Cologne opens new city archive after fatal collapse
September 3, 2021The western German city of Cologne on Friday inaugurated its new historical archive, 12 years after a subway construction mishap collapsed the former building.
In March 2009, the Cologne archive building collapsed into an excavation pit of a nearby subway construction project. Two people were killed and irreplaceable historical documents of the 2,000-year-old city were buried in the rubble.
Cologne Mayor Henriette Reker said ahead of the opening she is happy that the memory of "the demonstrably oldest German metropolis" has found a new home.
Cologne officials said the new archive was built around 2 kilometers (1.2 miles) away from the original site and was built at a cost of €90 million ($106 million).
'Citizen's archive'
Director Bettina Schmidt-Czaia said the new building was conceived as a "citizen's archive," containing 45 workstations in a reading room, a lecture hall and seminar rooms.
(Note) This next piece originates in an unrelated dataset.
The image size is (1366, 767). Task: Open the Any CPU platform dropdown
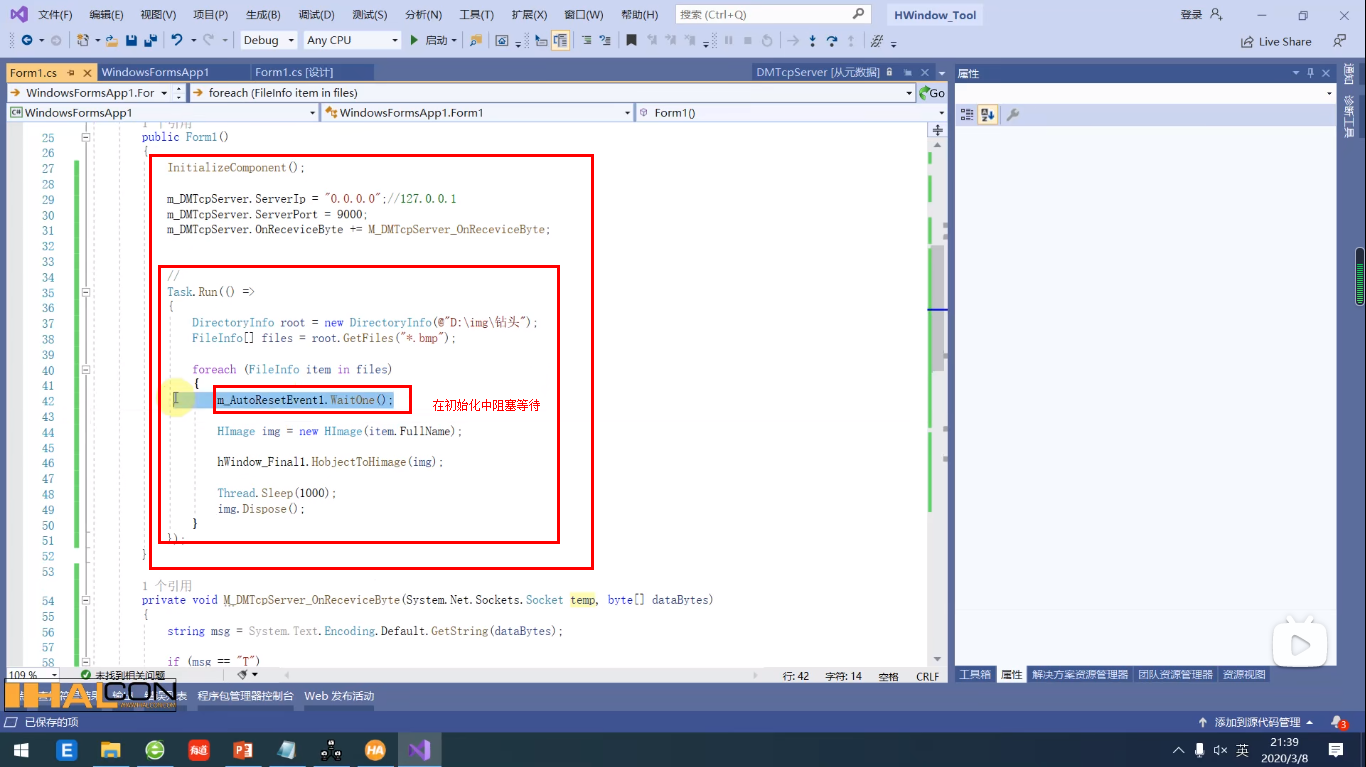pyautogui.click(x=350, y=41)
Regular exhibitions, guided tours and events are planned.
The city has called the new institution the most modern municipal archive in Europe, with room for documents on 50 kilometers of shelves.
The new building was also built with several energy-efficient, climate-controlled zones adapted to the fragile historical archival materials, said Mayor Reker.
Most historical documents recovered
Ursula Heinen-Esser, environment minister of the state of North Rhine-Westphalia where Cologne is located, said Friday it was an "unbelievable achievement" that 95% of the archives contents were able to be recovered. A far smaller share of the archives has been fully restored as yet.
"They contribute to the identity, the self-image and the culture of the city," she said.